3. The assembly of claim 2, wherein the joist is made from timber, and the beam has a minimum beam flange width related to the length of the timber joist.

4-5. (canceled)

6. The assembly of claim 2, wherein the top and bottom flanges of the beam have a maximum flange thickness related to the maximum depth of the notches to be formed in the top and bottom flanges in the first end of the joist.

7. (canceled)

8. The assembly of claim 1, wherein the joist is an I cross-section joist having a top flange and a bottom flange with a web extending therebetween.

9. The assembly of claim 1, wherein a notch is formed in each of the top and bottom flanges in a first end of the joist, wherein the first end of the joist is disposed between the top and bottom flanges of the beam such that the top surfaces of the beam and joist top flanges are level, and the lower surfaces of the beam and joist bottom flanges are also level.

10-12. (canceled)

13. The assembly of claim 1, further comprising: I cross-section beams having a top flange and a bottom flange with a web extending therebetween, the beams each having a beam depth extending from a top surface of the top flange to a bottom surface of the bottom flange, wherein the beam depths vary in the set, and the top and bottom flanges of the beams in the set each have the same thickness.

14-15. (canceled)

16. A steel beam to steel beam connection assembly, comprising: a first I cross-section beam having a top flange and a bottom flange with a web extending therebetween, and a second I cross-section beam having a top flange and a bottom flange with a web extending therebetween, the second beam disposed perpendicular to the first beam, wherein the top and bottom flanges of a first end of the second beam are notched such that the first end is disposed between the top and bottom flanges of the first beam, wherein the second beam web comprises a connection plate at the first end to attach to the first beam web via fasteners.

17. The connection assembly of claim 17, wherein the second beam comprises another connection plate at a second end thereof.

18-19. (canceled)

20. The connection assembly of claim 16, wherein the connection plate comprises four holes which are symmetrical around both the vertical and horizontal axes of the beam

21. A method of construction, the method comprising: providing an I cross-section beam having a top flange and a bottom flange with a web extending therebetween, providing an I cross-section joist having a top and bottom flanges with a web extending therebetween, wherein the beam depth and the joist height are the same.

22. The method of claim 21, further comprising forming a notch in each of the top and bottom flanges in a first end of the joist, and inserting the first end of the joist between the top and bottom flanges of the beam such that the top surfaces of the beam and joist top flanges are level, and the lower surfaces of the beam and joist bottom flanges are also level.

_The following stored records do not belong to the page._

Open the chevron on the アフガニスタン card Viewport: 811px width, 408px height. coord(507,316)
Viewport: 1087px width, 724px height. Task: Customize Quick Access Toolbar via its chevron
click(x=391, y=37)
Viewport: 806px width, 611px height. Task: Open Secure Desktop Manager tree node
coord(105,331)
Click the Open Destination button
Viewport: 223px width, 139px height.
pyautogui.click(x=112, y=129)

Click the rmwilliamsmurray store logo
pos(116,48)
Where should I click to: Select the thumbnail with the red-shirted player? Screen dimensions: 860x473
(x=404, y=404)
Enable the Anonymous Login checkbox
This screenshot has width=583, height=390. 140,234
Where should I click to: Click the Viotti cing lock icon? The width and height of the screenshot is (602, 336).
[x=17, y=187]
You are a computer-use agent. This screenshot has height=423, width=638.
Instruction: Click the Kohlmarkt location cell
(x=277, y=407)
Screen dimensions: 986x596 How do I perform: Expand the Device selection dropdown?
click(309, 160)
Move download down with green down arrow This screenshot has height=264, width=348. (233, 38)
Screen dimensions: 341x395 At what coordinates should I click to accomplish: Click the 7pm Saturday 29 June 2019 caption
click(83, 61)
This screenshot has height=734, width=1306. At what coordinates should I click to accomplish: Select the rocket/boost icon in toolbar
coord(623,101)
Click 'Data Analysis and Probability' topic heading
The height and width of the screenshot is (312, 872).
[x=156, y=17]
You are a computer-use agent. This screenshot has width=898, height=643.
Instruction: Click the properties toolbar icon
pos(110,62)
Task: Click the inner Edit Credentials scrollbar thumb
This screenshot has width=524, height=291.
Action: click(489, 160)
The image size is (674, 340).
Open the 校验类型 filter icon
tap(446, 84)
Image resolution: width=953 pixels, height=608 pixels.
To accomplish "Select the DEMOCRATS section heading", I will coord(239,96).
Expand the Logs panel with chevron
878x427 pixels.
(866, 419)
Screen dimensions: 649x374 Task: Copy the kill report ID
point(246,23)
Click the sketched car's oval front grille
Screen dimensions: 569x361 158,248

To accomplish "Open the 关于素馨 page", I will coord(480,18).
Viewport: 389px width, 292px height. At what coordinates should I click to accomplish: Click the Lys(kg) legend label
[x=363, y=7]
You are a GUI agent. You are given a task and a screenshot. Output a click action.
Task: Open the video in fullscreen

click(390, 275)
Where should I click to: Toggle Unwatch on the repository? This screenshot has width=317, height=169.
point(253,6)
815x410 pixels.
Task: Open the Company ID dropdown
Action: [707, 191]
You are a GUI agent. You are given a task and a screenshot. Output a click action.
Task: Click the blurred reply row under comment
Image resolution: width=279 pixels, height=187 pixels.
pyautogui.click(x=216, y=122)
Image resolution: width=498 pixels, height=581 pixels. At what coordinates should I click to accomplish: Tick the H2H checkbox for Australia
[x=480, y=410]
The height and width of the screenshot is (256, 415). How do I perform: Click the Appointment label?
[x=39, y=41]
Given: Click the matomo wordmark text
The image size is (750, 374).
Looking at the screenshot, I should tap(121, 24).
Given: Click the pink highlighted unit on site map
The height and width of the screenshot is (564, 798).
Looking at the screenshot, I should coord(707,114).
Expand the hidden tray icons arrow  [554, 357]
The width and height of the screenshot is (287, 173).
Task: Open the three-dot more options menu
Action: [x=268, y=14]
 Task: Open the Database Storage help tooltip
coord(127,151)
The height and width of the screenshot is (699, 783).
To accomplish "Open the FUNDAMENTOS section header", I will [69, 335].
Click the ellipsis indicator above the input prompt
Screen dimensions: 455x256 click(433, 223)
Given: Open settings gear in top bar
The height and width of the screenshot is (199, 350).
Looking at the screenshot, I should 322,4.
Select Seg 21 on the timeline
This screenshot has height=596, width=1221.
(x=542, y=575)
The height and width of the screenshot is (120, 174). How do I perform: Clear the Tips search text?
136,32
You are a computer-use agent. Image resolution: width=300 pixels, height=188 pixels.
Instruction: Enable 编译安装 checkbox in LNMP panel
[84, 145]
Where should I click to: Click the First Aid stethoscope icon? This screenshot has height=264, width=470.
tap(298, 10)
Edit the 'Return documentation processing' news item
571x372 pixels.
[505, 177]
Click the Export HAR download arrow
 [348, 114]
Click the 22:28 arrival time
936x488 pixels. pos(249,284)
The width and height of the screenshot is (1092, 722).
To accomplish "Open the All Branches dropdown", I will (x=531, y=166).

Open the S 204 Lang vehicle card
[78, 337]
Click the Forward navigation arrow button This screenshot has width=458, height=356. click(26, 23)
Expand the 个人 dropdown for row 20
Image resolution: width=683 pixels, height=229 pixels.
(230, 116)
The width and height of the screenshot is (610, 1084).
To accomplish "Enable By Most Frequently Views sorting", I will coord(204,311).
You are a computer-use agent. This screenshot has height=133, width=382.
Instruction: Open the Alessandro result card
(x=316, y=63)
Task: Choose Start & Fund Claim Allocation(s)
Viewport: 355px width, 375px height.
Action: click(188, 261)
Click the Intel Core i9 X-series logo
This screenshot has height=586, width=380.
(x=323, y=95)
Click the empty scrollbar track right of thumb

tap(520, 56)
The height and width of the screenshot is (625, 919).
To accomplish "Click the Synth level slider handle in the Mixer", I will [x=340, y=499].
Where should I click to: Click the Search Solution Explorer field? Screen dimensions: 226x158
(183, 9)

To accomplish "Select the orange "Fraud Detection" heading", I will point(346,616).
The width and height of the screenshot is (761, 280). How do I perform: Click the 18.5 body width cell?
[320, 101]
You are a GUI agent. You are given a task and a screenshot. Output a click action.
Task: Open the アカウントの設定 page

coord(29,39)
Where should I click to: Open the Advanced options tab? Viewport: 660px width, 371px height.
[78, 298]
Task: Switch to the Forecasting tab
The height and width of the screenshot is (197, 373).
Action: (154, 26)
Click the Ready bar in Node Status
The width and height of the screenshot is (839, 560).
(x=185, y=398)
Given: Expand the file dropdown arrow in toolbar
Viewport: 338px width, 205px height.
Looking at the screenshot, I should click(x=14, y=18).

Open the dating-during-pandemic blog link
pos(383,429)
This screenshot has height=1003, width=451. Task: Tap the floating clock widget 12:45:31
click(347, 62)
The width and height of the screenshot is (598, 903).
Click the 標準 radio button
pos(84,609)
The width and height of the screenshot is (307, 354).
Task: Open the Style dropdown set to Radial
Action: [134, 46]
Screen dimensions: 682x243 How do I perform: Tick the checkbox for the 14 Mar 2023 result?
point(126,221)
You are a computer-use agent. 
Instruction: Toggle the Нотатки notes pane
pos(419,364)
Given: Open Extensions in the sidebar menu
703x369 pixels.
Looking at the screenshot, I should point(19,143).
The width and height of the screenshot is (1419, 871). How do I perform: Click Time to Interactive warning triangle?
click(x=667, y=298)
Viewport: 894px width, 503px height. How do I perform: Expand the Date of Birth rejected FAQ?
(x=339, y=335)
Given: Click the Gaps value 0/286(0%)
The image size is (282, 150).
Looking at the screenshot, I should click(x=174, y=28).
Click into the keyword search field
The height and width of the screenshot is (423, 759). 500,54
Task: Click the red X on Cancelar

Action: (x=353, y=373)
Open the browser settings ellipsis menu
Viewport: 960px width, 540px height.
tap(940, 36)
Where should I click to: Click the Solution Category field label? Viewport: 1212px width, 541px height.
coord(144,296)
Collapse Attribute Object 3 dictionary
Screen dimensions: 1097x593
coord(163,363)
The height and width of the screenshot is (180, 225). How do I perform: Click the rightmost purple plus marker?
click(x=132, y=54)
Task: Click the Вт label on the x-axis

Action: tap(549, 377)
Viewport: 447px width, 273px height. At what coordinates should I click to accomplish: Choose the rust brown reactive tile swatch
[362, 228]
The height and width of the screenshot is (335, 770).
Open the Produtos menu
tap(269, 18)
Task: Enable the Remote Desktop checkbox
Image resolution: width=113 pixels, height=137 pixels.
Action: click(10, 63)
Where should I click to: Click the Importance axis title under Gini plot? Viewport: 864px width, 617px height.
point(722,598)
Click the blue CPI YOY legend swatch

23. The method of construction of claim 21, the method comprising providing an I cross-section beam having a top flange and a bottom flange with a web extending therebetween, the beam having a beam depth extending from a top surface of the top flange to a bottom surface of the bottom flange, providing an I cross-section joist having a top flange and a bottom flange with a web extending therebetween, the joist having a joist height extending from a top surface of the top flange to a bottom surface of the bottom flange, wherein the beam depth and the joist height are the same.

24. (canceled)

25. The method of construction of claim 21, the method comprising: providing I cross-section beams having a top flange and a bottom flange with a web extending therebetween, the beams each having a beam depth extending from a top surface of the top flange to a bottom surface of the bottom flange, wherein the beam depths vary, and the top and bottom flanges of the beams each have the same thickness.

26-27. (canceled)

28. The method of claim 21, further comprising: providing a beam to beam connection comprising: a first I cross-section beam having a top flange and a bottom flange with a web extending therebetween, a second I cross-section beam having a top flange and a bottom flange with a web extending therebetween, the second beam disposed perpendicular to the first beam, wherein the top and bottom flanges of a first end of the second beam are notched such that the first end is disposed between the top and bottom flanges of the first beam, wherein the second beam web comprises a connection plate to attach to the first beam web via fasteners.

29-33. (canceled)

34. The assembly of claim 1, further comprising: a timber joist having a joist height extending from a top surface to a bottom surface thereof, wherein the beam depth and the joist height are the same, wherein a notch is formed in each of the top and bottom surfaces in a first end of the joist, the notches having a depth substantially equal to a thickness of the top and bottom flanges, wherein the first end of the joist is to be disposed in use between the top and bottom flanges of the beam such that the top surfaces of the beam and the joist are level, and the lower surfaces of the beam and the joist bottom flanges are also level.

35. The assembly of claim 34 wherein a notch is formed in each of the top and bottom surfaces in a second end of the joist, the notches having a depth substantially equal to a thickness of the top and bottom flanges.

36. The assembly of claim 34 wherein the timber joist is an I cross-section joist having a top flange and a bottom flange with a web extending therebetween, wherein the notches are formed in the top and bottom flanges.

37. A method of construction, the method comprising: using the beam and the joist of claim 34; supplying the timber joist to site with the notches at the first end pre-cut prior to delivery to site; and disposing the first end of the joist between the top and bottom flanges of the beam.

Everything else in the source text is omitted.